_PROBLEM TO SOLVE:_ Everything from the line containing "For every named target in this 1024×2576" through the line containing "[Close dialog] (384, 1209)" in the listing below should be copied exactly, and nothing more.

_RECORDS FOR PROCESSING:_
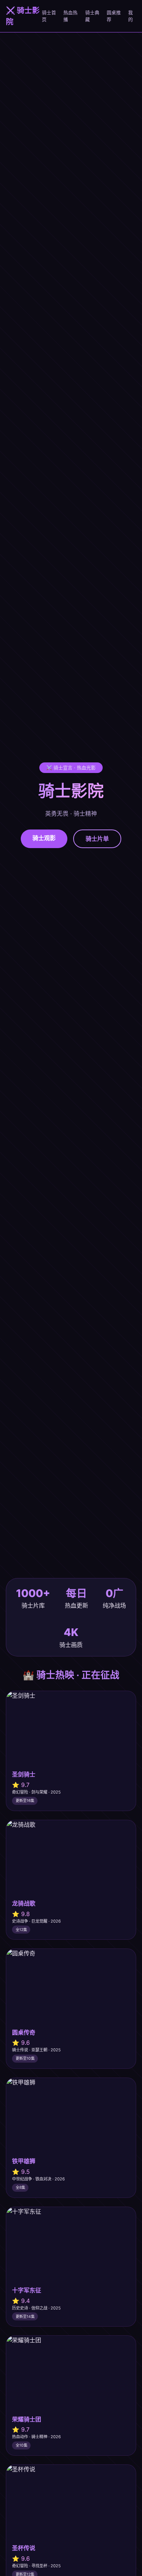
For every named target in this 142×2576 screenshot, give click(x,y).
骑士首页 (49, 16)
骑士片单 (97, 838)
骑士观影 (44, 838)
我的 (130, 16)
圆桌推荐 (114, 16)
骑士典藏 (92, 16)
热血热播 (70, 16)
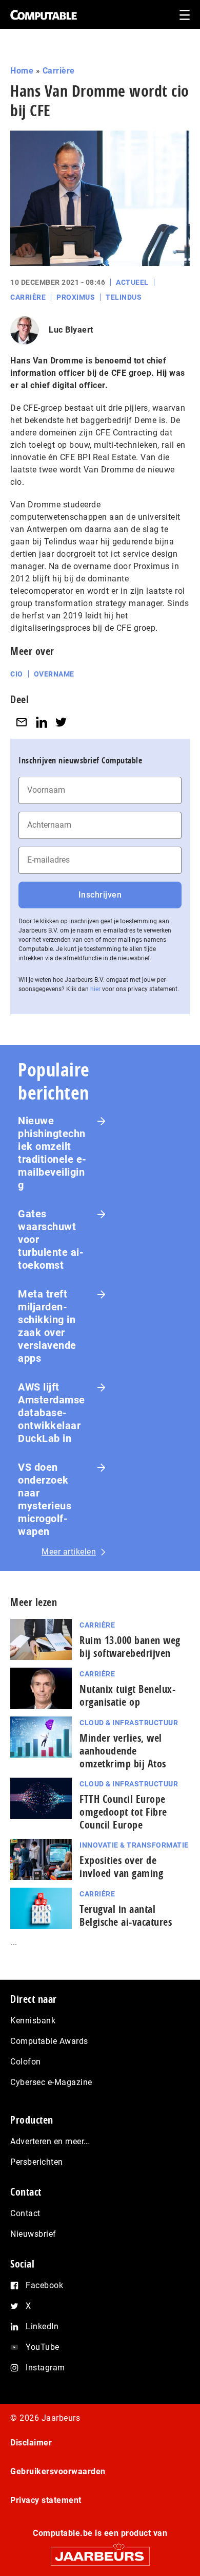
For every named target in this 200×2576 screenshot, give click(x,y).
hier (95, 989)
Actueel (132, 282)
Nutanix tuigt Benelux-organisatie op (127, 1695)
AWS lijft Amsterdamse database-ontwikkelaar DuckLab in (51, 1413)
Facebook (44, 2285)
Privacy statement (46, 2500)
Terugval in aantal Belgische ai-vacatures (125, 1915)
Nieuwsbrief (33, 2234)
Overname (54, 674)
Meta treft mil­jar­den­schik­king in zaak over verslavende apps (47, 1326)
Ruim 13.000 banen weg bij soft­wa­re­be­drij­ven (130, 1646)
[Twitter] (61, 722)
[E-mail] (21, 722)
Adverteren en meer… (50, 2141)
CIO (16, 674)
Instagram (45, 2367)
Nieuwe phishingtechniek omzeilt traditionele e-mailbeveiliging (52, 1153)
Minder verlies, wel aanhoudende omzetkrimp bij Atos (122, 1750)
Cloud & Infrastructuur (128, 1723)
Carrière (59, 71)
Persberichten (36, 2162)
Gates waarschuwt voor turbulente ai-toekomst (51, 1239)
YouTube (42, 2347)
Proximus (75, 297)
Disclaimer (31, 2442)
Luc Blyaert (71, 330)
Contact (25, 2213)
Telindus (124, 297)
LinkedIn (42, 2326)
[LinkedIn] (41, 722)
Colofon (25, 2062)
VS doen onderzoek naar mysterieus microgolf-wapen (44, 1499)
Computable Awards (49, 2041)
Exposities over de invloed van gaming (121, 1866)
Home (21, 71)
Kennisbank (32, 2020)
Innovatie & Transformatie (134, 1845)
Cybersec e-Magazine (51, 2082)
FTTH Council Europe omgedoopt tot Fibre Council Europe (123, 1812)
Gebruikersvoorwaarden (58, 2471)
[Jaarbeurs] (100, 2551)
==
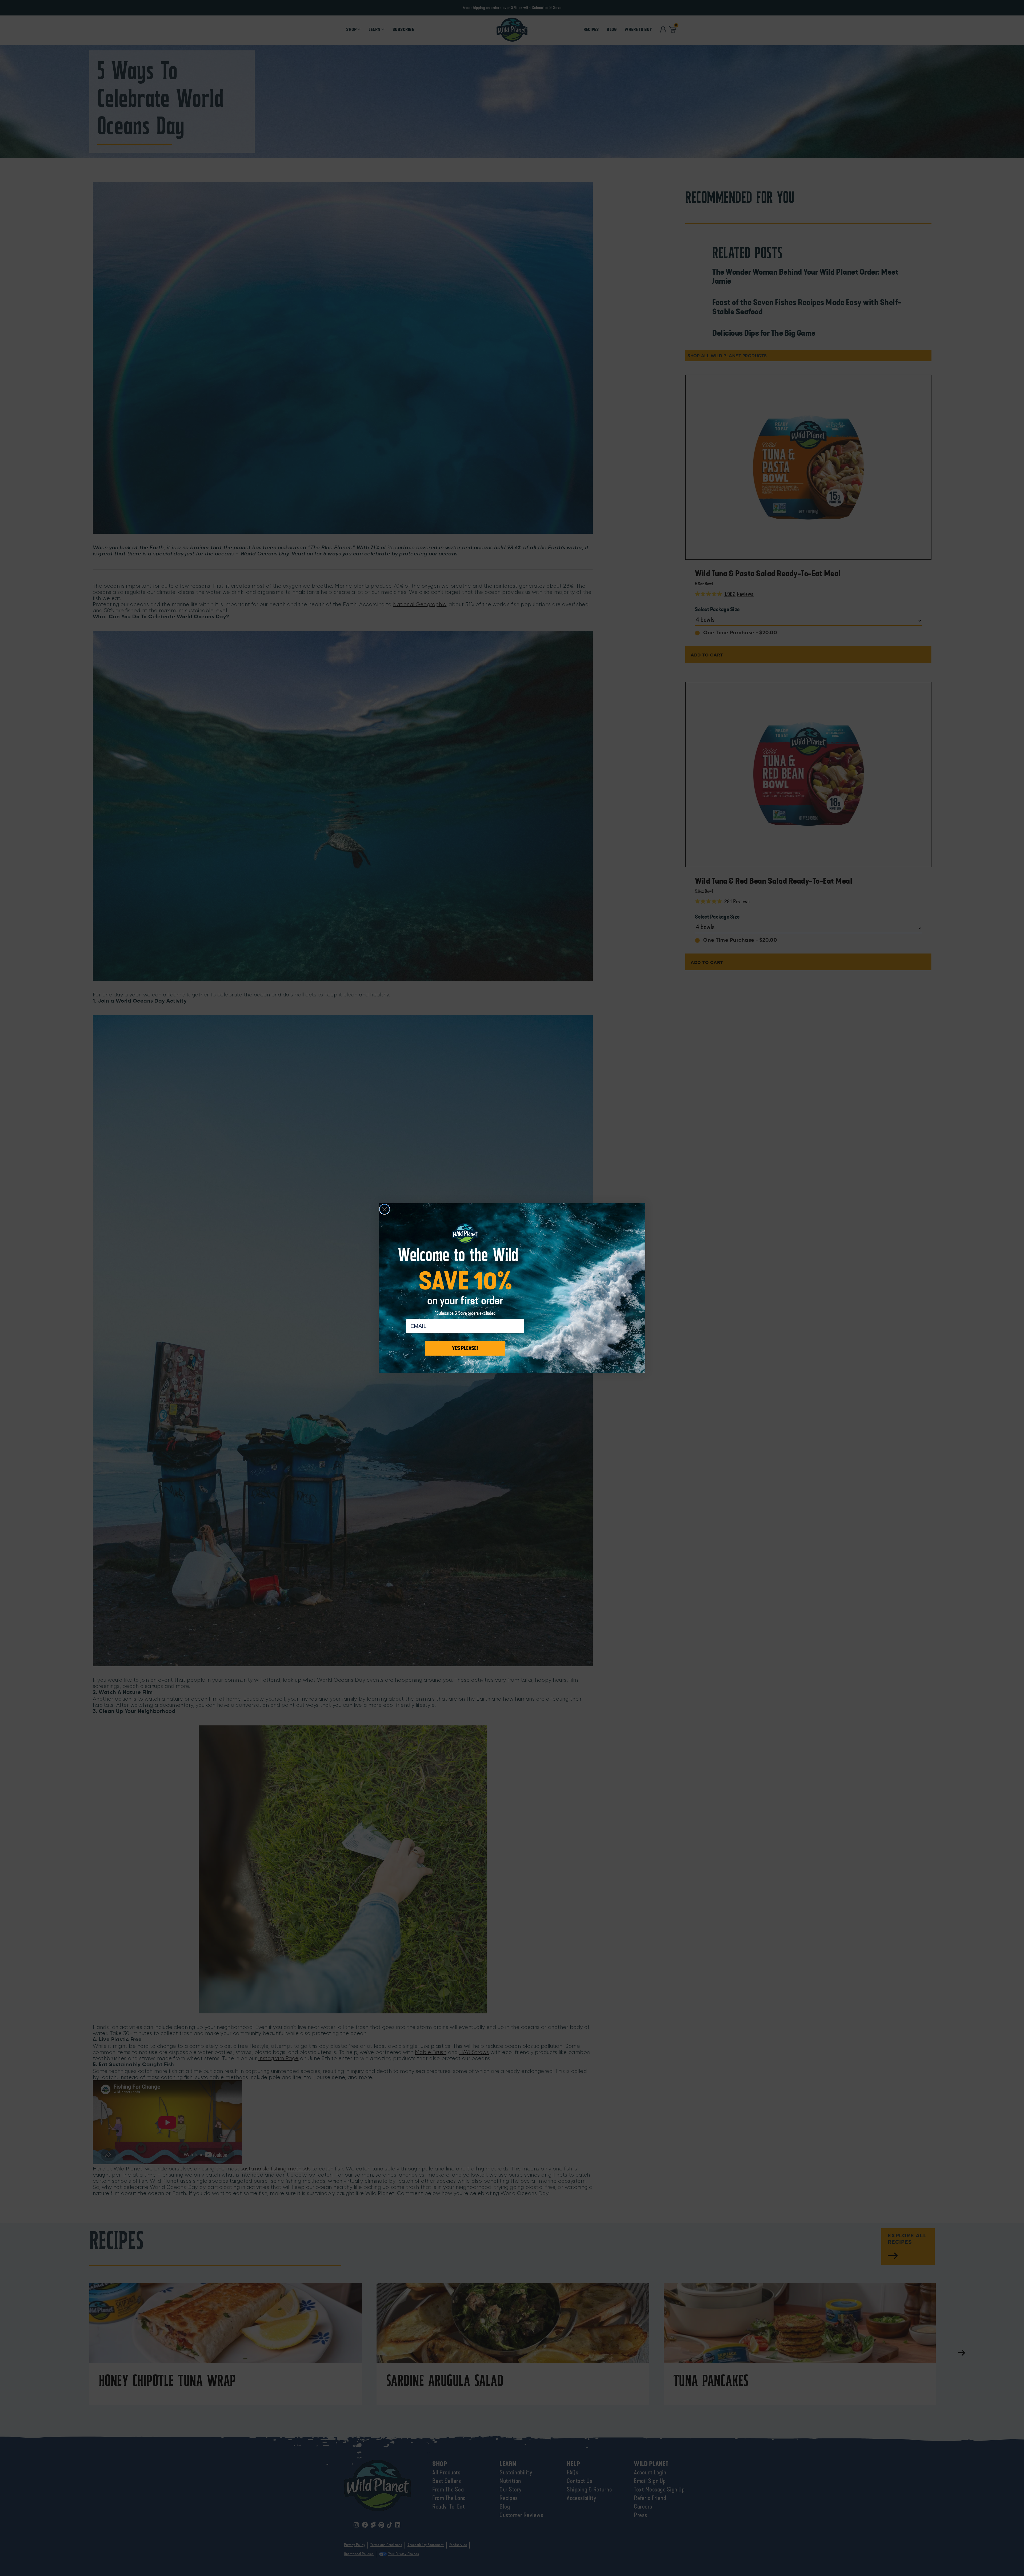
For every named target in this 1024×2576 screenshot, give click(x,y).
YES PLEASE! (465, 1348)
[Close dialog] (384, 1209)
--
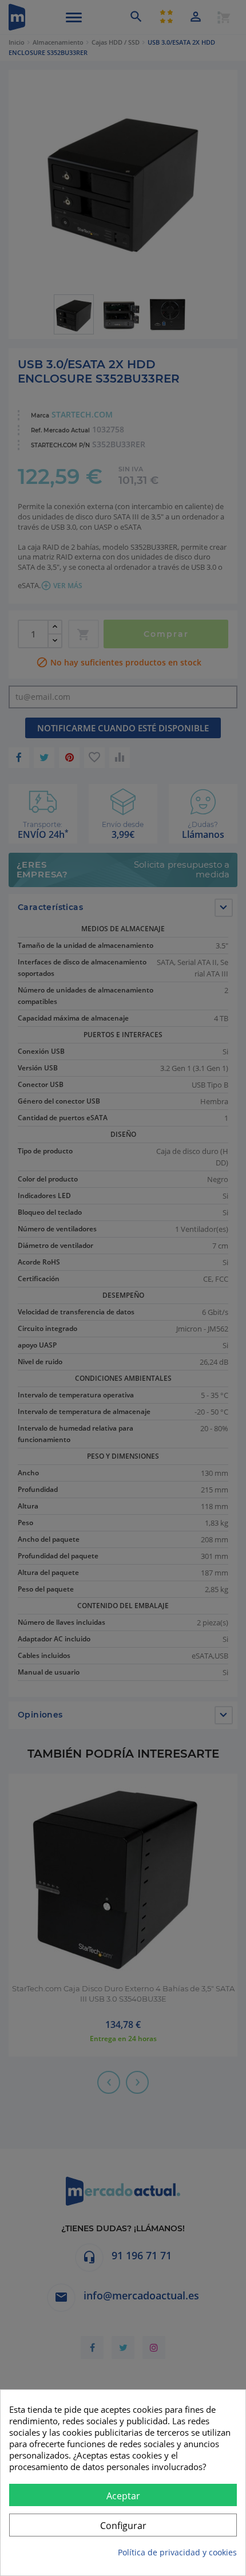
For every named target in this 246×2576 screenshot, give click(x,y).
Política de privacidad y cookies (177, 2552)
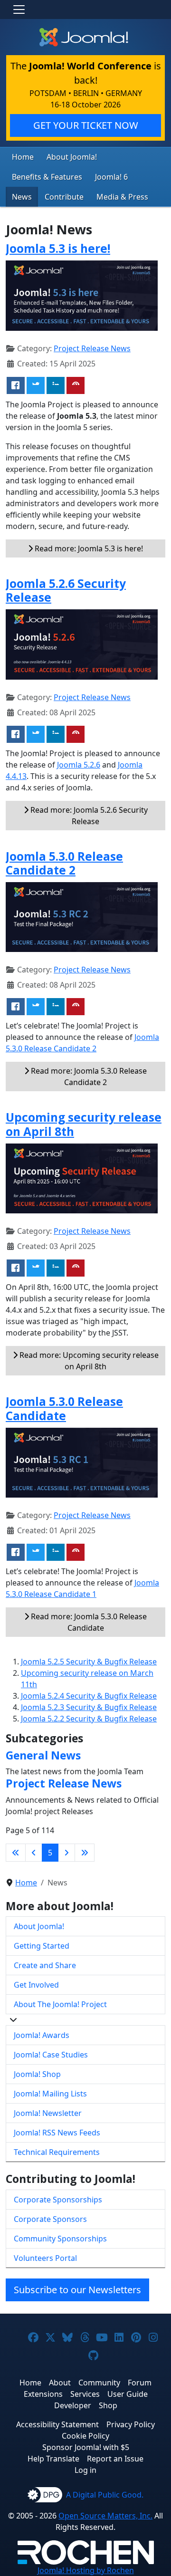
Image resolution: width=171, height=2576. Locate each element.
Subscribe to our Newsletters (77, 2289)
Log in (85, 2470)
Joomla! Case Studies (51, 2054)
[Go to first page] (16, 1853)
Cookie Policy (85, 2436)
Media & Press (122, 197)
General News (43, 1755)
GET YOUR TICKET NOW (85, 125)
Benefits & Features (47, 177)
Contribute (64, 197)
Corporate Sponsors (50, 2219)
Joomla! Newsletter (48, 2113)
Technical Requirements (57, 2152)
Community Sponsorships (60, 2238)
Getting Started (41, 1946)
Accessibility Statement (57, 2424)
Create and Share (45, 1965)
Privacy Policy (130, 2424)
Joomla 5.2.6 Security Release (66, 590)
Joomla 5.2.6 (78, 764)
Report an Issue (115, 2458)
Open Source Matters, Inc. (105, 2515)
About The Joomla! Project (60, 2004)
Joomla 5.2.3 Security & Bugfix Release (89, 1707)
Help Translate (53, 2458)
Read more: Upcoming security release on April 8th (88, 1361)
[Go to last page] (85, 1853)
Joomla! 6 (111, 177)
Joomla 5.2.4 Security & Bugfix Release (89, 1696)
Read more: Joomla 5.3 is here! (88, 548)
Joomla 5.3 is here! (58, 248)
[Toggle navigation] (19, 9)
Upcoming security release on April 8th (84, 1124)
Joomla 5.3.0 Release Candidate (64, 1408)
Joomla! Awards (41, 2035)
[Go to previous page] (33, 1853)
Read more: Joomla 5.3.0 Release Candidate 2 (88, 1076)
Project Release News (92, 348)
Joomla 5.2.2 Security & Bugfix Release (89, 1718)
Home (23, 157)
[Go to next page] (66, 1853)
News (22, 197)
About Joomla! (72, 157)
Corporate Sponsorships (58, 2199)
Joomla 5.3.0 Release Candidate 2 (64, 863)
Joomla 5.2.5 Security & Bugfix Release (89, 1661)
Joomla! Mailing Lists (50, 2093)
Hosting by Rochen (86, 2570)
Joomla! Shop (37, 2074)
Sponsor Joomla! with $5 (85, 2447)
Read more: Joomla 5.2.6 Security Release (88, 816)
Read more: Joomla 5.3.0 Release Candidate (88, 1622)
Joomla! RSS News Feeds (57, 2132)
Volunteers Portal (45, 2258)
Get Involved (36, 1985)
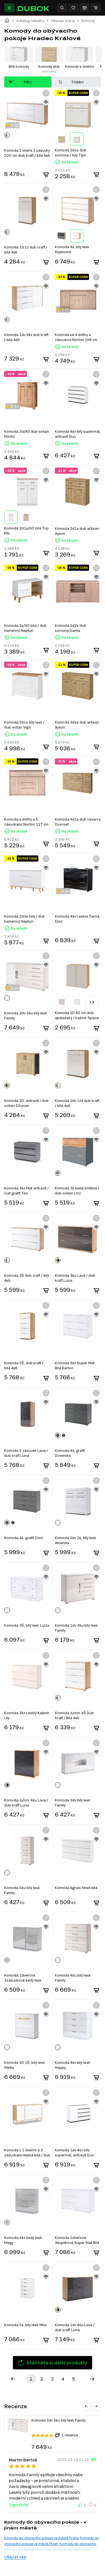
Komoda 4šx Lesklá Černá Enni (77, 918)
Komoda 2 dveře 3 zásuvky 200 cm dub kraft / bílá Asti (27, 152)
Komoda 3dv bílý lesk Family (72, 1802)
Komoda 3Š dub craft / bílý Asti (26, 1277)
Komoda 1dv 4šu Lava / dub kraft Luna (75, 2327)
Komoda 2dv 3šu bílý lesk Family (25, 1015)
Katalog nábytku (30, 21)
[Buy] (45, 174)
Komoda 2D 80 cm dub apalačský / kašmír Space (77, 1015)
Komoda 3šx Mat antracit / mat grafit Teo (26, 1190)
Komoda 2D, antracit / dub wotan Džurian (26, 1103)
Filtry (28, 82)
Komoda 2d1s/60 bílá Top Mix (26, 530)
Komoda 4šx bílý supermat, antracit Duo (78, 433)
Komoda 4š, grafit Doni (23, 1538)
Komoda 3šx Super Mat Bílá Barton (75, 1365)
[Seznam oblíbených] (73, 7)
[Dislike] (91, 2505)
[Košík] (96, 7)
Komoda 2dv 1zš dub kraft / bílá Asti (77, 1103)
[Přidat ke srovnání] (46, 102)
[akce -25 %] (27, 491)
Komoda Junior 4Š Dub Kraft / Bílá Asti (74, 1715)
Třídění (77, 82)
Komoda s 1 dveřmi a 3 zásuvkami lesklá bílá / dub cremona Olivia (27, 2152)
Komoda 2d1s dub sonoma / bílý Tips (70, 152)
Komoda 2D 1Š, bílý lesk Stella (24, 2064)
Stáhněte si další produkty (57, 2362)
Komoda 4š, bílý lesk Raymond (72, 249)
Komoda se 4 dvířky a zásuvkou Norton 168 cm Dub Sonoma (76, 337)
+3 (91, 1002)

_RESULT FOR THIS TASK:_
For every named target in this 1024×2576 screenshot, give click(x,y).
YES PLEASE! (465, 1348)
[Close dialog] (384, 1209)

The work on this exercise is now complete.